Pavitra Shankar: Thank you. Thanks everyone. All of you joined our call today. In addition to all these financial and operational updates, we are wanting to share some of our achievements on the sustainability and innovation front both of which are part of our core value. Last month Accelerator Program Brigade REAP which focuses on technology solutions for the real estate and construction industry won the 2020 National Startup Award for the top Accelerator.

The prestigious award was given by Startup India, an initiative of the DPIIT which is the Department for Promotion of Industry and Internal Trades. Brigade REAP is Asia's first PropTech Accelerator with 33 companies mentor today, 14 of which have already secured funding.

Our Orion Mall which is the first mall in India to achieve its full rating in the existing building category under the ARC platform. One of the main distinctions is the proper clean air circulation

in all occupiable phases to provide healthy and refined air for all occupants and visitors. The mall is also 25% more energy efficient compared to similar facilities. Water conservation, public transportation and waste management also support well emphasizing the environmentally conscious approach of our in-house facilities management team.

We have drawn on the strength of three of our REAP mentored startups Clairco, WEGoT, SAN IoT to provide solutions in clean air, water management and sanitization of public spaces respectively. We also completed our mission to plant 30,000 trees across Bangalore, Chennai and Mysore as part of being a responsible developer. Around 18,000 of those trees have been planted as urban forest inspired by Japanese Botanist Akira Miyawaki.
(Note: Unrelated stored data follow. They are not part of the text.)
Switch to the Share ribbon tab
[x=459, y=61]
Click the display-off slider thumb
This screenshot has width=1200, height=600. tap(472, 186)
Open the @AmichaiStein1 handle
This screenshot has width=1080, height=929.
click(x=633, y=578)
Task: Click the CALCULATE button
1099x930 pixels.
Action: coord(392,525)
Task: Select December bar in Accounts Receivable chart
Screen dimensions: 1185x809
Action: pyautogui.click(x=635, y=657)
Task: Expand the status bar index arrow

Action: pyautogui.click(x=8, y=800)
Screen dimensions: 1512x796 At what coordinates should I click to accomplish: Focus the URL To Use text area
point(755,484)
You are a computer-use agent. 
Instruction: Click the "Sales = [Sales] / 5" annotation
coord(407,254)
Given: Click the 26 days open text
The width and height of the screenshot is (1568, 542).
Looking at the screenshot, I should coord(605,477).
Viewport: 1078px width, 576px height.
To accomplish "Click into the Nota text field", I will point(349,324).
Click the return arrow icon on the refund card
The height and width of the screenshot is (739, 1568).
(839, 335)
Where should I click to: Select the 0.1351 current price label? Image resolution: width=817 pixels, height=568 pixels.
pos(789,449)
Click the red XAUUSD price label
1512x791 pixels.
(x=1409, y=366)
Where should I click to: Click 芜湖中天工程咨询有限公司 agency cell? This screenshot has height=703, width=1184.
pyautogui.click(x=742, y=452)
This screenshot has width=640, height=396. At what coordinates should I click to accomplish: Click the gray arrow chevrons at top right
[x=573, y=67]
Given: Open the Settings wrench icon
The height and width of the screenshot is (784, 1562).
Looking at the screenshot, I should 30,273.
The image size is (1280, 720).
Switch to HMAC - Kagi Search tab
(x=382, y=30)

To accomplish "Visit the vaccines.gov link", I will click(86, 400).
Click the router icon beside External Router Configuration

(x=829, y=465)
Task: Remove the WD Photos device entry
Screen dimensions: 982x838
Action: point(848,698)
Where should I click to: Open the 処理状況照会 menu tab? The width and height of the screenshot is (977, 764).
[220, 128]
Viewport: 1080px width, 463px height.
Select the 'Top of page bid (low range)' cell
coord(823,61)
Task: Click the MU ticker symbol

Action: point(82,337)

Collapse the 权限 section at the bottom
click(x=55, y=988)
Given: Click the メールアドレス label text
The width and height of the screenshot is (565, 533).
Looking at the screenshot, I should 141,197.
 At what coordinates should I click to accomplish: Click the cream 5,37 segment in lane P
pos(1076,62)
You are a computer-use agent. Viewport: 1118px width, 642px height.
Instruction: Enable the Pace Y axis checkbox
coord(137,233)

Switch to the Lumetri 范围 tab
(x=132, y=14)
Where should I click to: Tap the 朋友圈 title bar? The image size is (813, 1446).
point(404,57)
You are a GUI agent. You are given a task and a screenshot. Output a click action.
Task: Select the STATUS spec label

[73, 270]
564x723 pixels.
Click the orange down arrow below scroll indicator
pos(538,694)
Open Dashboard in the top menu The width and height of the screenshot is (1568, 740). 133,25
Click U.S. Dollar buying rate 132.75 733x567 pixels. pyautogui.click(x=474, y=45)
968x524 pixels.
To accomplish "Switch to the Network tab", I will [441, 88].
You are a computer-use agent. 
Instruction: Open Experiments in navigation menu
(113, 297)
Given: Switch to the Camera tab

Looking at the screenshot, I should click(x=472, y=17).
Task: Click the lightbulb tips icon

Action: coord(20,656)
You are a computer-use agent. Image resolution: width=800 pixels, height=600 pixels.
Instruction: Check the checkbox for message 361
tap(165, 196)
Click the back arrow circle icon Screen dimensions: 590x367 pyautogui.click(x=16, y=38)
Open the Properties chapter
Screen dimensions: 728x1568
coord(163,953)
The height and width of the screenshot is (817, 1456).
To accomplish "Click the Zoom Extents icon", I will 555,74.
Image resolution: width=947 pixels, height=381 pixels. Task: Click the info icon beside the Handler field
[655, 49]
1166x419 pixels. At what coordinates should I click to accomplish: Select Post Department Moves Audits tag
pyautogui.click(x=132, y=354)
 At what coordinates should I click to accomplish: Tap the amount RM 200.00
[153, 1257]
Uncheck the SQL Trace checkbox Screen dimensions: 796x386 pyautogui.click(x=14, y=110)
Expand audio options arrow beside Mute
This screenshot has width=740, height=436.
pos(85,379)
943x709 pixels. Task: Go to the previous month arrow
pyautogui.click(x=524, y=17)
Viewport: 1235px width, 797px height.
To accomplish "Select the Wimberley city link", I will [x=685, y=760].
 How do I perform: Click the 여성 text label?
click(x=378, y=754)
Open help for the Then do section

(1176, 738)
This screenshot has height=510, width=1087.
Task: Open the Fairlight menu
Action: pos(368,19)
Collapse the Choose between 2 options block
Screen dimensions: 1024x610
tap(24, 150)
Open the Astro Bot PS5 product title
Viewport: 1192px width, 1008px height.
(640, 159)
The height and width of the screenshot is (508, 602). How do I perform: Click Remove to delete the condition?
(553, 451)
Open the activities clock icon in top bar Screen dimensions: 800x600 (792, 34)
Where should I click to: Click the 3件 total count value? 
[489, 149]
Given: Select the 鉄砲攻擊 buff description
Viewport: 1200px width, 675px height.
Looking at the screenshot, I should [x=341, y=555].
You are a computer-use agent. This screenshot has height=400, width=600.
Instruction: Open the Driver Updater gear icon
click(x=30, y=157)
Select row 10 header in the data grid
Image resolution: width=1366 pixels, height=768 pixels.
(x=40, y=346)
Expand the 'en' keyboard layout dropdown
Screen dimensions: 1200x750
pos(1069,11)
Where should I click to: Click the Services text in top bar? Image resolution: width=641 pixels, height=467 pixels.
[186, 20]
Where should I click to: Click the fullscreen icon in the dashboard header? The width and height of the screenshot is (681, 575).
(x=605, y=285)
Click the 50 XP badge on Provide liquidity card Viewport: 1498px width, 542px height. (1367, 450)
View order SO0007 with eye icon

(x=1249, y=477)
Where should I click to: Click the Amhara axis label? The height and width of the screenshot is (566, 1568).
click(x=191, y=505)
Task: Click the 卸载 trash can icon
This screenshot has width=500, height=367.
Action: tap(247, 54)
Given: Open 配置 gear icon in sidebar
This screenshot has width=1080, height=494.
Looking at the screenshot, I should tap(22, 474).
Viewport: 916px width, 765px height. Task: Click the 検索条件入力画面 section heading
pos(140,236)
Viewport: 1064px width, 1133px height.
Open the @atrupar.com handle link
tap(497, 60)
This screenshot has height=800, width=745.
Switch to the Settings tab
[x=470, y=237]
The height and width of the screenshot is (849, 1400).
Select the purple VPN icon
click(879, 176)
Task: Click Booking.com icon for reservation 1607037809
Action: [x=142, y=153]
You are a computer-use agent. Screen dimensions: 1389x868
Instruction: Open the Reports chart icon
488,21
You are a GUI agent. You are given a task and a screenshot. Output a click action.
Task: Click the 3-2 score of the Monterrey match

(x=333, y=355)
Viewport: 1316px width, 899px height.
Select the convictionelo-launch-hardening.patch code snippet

They have densely planted fast growing forests using mostly native species and reaching maturity in 10 years to 15 years. They provide much needed lung space and compact formats and are easier to protect and sustain in the long term. The Indian Music Experience Museum in Bangalore founded and supported by Brigade Group received the coveted Traveler's Choice 2020 Award from Trip Advisor, putting it in the top 10% of attractions worldwide placed solely on traveler's reviews.

The museum has reopened to visitors last month and is following all the safety guidelines to bring our rich heritage of museum to the society at large. These are some of the small wins we celebrate as the team to keep us focused on the bigger picture as we navigate the everyday challenges. We now rap up our H1 FY21 analysts call. Thank you from everyone at Brigade for taking the time to hear from us today. Stay healthy, stay safe. Happy Diwali and Happy Dhanteras today. Thank you.

Moderator: Thank you. On behalf of Brigade Enterprises Limited, that concludes the conference call. Thank you for joining us and you may now disconnect your lines.